Surrey Stroke Services Review

Minutes:

Mr. James Blythe, Director of Commissioning, Surrey Downs Clinical Commissioning Group spoke to the Panel regarding the current review of Surrey Stroke Services, supported by presentational slides.

The Panel was informed that the review had been running for 18 months now and did not only involve commissioners of NHS services and national experts in stroke care but everyone involved in the provision of care for stroke patients, including patients themselves, their families and carers.  It was clear that care for stroke patients crossed social and health care boundaries and had a significant impact on both patients and services.

Acute services were currently located at St. Peter’s Hospital, Frimley Park Hospital, Royal Surrey County Hospital, East Surrey Hospital and Epsom Hospital.  Community care was provided at six locations throughout the County, one of these being the New Epsom and Ewell Cottage Hospital.

Strokes affected a significant number of people in Surrey each year but outcomes could be better.  The stroke mortality rate for Surrey Trusts was 16.5% in 2014/15 compared to 12% in London or the national average (14.2%).  Whilst the CCG worked very closely with hospitals and partners and the situation had improved since 2010/11, in other parts of the UK, changes in stroke services had helped people live longer and reduced disability.  In particular, London Trusts had reviewed the organisation of services and consolidated hyper acute services into a small number of units for the first 72 hours after a stroke prior to moving a patient to an acute unit.

The Panel was informed about what people had told the CCG currently worked well and what could be made even better in terms of service provision.  In particular, it was noted that patients had identified the availability of services at the weekend and at night as an area for improvement.  Currently only Frimley Park offered a full range of services at these times which was indicative of the fact that specialist care was very spread out at the moment.

The Panel was further informed of the headline results from the public survey which, amongst other matters, indicated that the majority of respondents (78%) would be prepared to travel for up to 30 – 45 minutes if that meant being in a hospital with the most experienced doctors and nurses.
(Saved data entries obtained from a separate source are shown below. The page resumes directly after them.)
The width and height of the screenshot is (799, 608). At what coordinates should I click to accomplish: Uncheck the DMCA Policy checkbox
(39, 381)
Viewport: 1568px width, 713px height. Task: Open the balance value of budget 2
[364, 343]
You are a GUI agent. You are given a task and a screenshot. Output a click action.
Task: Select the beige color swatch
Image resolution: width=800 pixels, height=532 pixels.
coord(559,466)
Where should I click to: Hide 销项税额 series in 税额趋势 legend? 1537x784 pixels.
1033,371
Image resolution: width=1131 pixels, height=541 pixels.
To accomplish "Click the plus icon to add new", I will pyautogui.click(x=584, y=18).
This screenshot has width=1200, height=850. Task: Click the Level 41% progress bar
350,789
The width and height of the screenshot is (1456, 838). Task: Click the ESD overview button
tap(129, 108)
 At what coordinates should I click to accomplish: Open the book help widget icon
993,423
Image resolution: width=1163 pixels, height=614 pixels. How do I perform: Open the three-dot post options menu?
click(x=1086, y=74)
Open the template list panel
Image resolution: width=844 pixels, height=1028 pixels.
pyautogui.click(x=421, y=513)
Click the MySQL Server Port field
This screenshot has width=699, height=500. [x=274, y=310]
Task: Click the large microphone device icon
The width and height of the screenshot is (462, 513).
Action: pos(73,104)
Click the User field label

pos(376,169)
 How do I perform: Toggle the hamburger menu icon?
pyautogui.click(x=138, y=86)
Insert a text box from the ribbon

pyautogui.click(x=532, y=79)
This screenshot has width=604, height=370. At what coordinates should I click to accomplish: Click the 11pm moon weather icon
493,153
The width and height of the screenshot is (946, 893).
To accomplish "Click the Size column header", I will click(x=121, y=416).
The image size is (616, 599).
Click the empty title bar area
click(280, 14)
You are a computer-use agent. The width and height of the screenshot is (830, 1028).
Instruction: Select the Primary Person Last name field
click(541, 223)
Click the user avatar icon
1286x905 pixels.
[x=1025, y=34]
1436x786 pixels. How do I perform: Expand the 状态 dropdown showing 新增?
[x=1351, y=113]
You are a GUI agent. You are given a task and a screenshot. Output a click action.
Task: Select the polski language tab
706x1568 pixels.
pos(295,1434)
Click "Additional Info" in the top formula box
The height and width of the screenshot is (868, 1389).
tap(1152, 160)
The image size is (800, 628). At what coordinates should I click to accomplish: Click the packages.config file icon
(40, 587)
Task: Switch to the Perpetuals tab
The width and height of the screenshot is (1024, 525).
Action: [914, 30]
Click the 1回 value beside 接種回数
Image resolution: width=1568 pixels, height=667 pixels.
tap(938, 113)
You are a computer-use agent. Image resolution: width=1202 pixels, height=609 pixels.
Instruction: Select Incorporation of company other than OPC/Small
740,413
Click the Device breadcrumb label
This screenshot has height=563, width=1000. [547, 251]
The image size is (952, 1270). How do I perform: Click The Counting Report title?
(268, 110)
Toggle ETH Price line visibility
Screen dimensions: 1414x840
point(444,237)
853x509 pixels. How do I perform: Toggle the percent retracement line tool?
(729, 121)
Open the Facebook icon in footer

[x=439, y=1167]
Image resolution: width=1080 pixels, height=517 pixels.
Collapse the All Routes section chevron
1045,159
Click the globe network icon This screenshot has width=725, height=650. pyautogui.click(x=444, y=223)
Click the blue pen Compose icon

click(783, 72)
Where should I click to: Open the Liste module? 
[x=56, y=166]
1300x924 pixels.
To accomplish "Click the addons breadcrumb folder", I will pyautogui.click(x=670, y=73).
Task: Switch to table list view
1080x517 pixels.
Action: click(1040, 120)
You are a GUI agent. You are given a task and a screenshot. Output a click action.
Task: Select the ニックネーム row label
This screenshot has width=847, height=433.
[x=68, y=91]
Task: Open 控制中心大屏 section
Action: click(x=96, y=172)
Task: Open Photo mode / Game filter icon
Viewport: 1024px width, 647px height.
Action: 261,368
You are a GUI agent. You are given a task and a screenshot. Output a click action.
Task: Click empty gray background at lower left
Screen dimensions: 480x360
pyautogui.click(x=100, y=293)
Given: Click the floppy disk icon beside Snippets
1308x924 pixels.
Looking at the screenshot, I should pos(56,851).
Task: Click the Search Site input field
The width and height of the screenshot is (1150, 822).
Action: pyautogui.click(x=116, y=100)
This might be considered a surprising result but reflected the strength of evidence regarding the benefit of specialist care.

Based on the latest clinical evidence and the number of strokes in Surrey, the review had concluded that, across the county, there was a need for three Hyper Acute Stroke Units (HASUs) to provide specialist care for stroke patients.  An expert panel had concluded that based on travel times and geography, the best locations for these units would be in Frimley, Chertsey or Guildford and Redhill. 

The East Surrey Hospital was being suggested because of its relative accessibility and the fact that it took admissions from the neighbouring County of Sussex.  For it not to provide such services could have an impact on Sussex residents but it was recognised that not locating such services there would free up capacity at the hospital in other areas to the general benefit of all patients.  It was too early to say that no stroke services would be provided at Epsom Hospital.  Whilst evidence suggested that the HASU might be sited at East Surrey Hospital, it could well be the optimum model to site an acute unit at Epsom.

The CCG was currently working on a service specification setting out the improved performance it would wish to see (i.e. reduced mortality and improved Sentinel Stroke National Audit Programme ratings to – the ‘A’ standard within two years) and was asking acute trusts and community providers in Surrey to work together to look at how care could be provided with a three HASU model.  Providers were being asked to come back with this model by March 2016 prior to public consultation.

The Panel was assured that the review was not driven by financial considerations/pressures but a desire to achieve better outcomes by investing in and consolidating the workforce to strengthen expertise and provide 24/7  care.